“Then I suggest you choose the first option.”
“First option?”
“Leave. Now.”
“Oh. Right. Assuredly.” Diana heard bootheels scrape across cobblestones as Belton beat a hurried retreat. “No offense meant to you or your lady, old man. No offense.”
Over the noise from the street, Diana listened to the drunkard’s stumbling departure. She assumed it was safe to look up, but still she kept her head buried against Ashcroft. Beneath her cheek, his heart thumped steadily.
She was all kinds of a fool to trust this embrace. His arms promised safety and security. Lying promises. Those were the last things Ashcroft could give her. Those were the last things she wanted from him.
But she couldn’t forget how quickly he’d shielded her. When she deserved no such consideration.
Her heart contracted in miserable denial of everything she’d learned about Ashcroft tonight. She desperately wanted him to be a pig of a man. She wanted him to treat her badly. She didn’t want to like or respect Tarquin Vale.
Because then she might need to feel guilty about what she did to him.
Chapter Five
He’s gone.” Lord Ashcroft’s whisper was a breath across the top of Diana’s head.
“I won’t…” Her unsteady response was muffled against his shoulder. A woman who had just shuddered to completion in public shouldn’t be backward about voicing her wishes, but forcing the words out was impossible.
Shame crushed her in a grip of steel. Her belly cramped with a vile mixture of fear and self-disgust.
After tonight, there was a stain on her soul. One could wash a soul clean, surely? Good works, prayer, repentance.
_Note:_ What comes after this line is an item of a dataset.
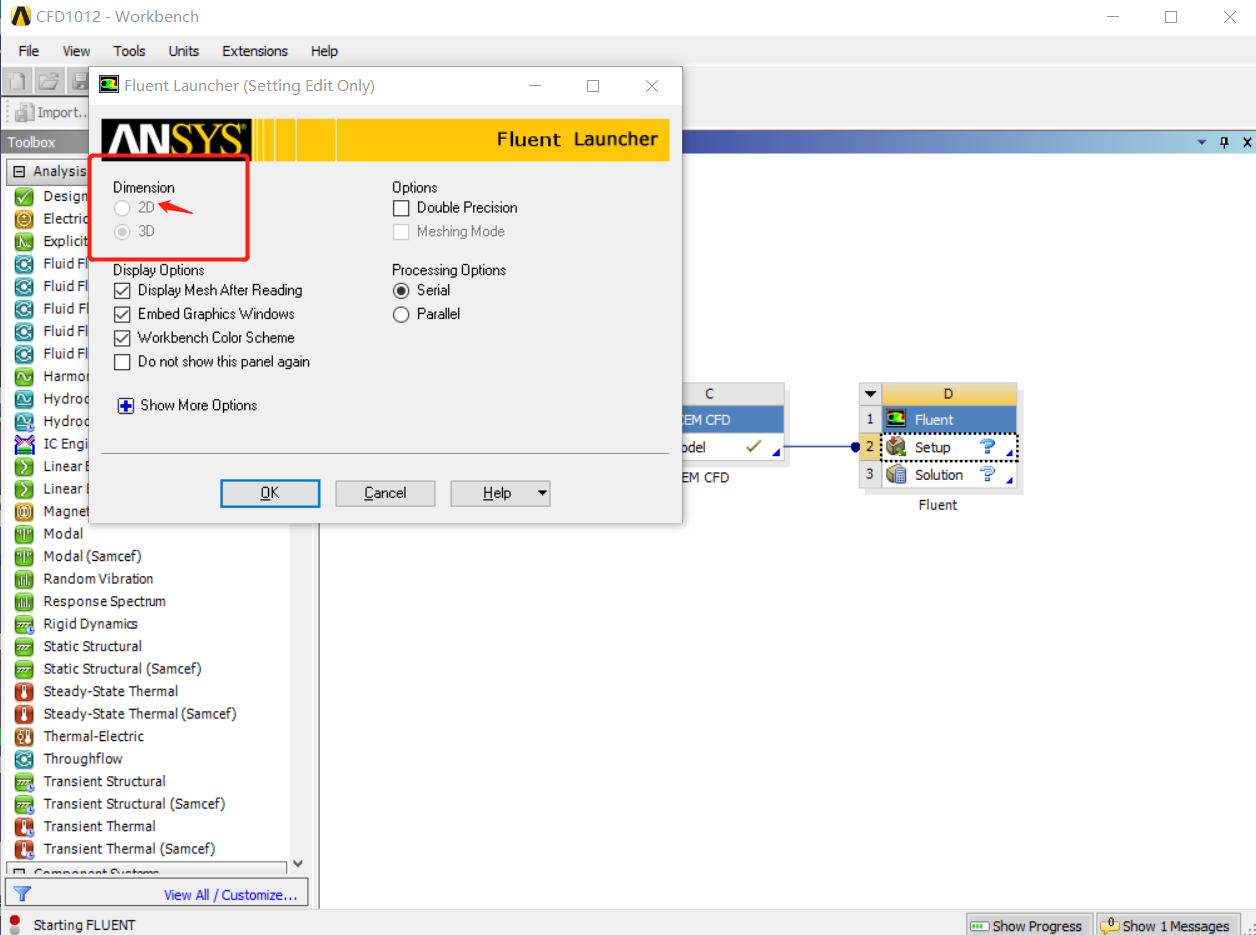
Task: Check Do not show this panel again
Action: (122, 362)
But with every minute in Ashcroft’s disconcerting company, her certainty of eventual salvation faded.
I’m not a whore.
The emphatic declaration lacked conviction when she remembered how she’d yielded to his caresses.
“It’s all right. He didn’t see your face.” Ashcroft’s voice was a deep rumble under her ear, and his arms tightened around her. She fought unsuccessfully against deriving comfort from his embrace.
“I won’t…” She jerked her head up and gulped in a lungful of air. She felt like she hadn’t taken a breath in an hour. “I won’t let you have me against a wall.”
She read reluctance in the way he withdrew, as if he derived strength from their embrace just as she did. Oh, how she deluded herself. She stood trembling while he removed his coat and slung it over one broad shoulder.
“Contrary to what that blundering fool indicated, I usually restrain myself from rutting in backstreets.”
“He said…” She flinched to put Belton’s assumptions into words. That any trull would do for Lord Ashcroft, and tonight the trull was Diana Carrick. Although the Lord Ashcroft she’d imagined was just such a profligate lover.
When had she started to think of him as more?
No, he was a man who treated women as casually as the scythe sliced a blade of wheat. One moment of thoughtless kindness didn’t compensate for a lifetime of sin.
With unsteady hands, she tugged her bodice up. She must appear an utter slattern. Humiliation prickled her cheeks, and she fumbled.
With an efficiency that irked because such coolness was completely beyond her, Ashcroft tweaked her dress into decorum. His hands were adept, and little trace remained of the desperate, shaking man of a few minutes ago.
His control made her feel even more of a trollop. Satisfaction still swirled through her veins. His ta
ste was rich in her mouth. Her breasts ached from his touch.
His voice was clipped. “Belton and I were young idiots together at Oxford. Good God, that was half a lifetime ago. I’ve learned a little about finesse since. Difficult as you’ll find that to believe.”
She did find it difficult to believe. A strange, compelling madness had overcome her. She didn’t flatter herself he’d been similarly affected. His aplomb now indicated his desire was easily conquered. “Then why…”
“Let’s get out of this alley.” He sighed and ran his hand through his hair, ruffling it. Even in the dim light, the gesture was endearing.